Je ne comprends pas qu'on puisse reléguer Camus à un philosophe pour lycéens. Ce livre a des passages complexes, fait appel à une culture diverses (entre autre grecque) et pas que littéraire (Entre autre Plotin, Kierkegaard, Pascal, Nietzsche). Le thème n'est pas que l'absurde mais si ce thème est central, mais il y a l’existentialisme que d'une certaine manière Camus critique, ce qui, après L'homme révolté, ne fera que creuser l'écart avec Sartre. J'ai regardé quelques vidéos youtube (Par exemple La Grande Libraire, Les vies d'Albert Camus, j'ai abandonné celle de Michel Onfray car la personne qui fait l'interview n'a pas compris ce qu'une une interview, prise de parole longue, questions longues, parle comme si elle était en conversation avec Onfray oubliant le public, s'écoutant parler etc.). Je pourrais extraire une bonne dizaines d'idées fortes. Je ne tirerais que deux, à vous de le lire pour le reste.

"Un homme est plus un homme par les choses qu'il tait que par celles qu'il dit". p. 117

"Je laisse Sisyphe au bas de la montagne ! On retrouve toujours son fardeau. Mais Sisyphe enseigne le fidélité supérieure qui nie les lieux et soulève les rochers. Lui aussi juge que tout est bien. Cet univers désormais sans maître ne lui paraît ni stérile ni futile. Chacun des grains de cette pierre, chaque éclat minéral de cette montagne pleine de nuit, à lui seul forme un monde. La lutte elle-même vers les sommets suffit à remplir un cœur d'homme. Il faut imaginer Sisyphe heureux". (page 168).

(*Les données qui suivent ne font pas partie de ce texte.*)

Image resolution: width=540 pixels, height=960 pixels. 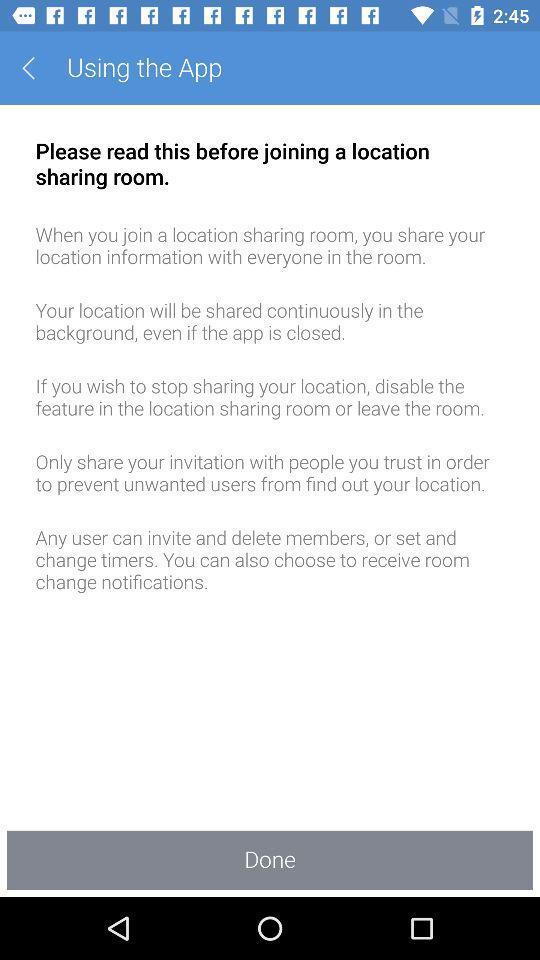 What do you see at coordinates (270, 859) in the screenshot?
I see `done` at bounding box center [270, 859].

Note : AAAAAAAAAAAAAAAAAAA

L'exil et le royaume d'Albert Camus

L'exil et le royaume d'Albert Camus (Folio, 187 pages, 2007)

Incipit :
Une mouche maigre tournait, depuis un moment, dans l'autocar aux glaces pourtant relevées.

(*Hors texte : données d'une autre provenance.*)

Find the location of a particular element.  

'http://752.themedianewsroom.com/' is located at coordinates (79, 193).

Un recueil de six nouvelles. Je les ai toutes appréciées à l'exception de la dernière. Avec une préférence sur la nouvelle Jonas, qui me semble assez inspiré de la vie compliquée de l'auteur. Une autre sur l'endoctrinement, si je puis dire, est forte, violente. On y retrouve les thématiques chères à l'auteur notamment l'exil, l'étranger, l'humanisme, la violence, la création, l'absurde, la vie. J'avais étudié au lycée l'une des nouvelles, et ce souvenir était resté ancré en moi. J'ai pris plaisir à les lire (sauf la dernière donc), c'est bien écrit, c'est entrainant. J'aime bien Camus.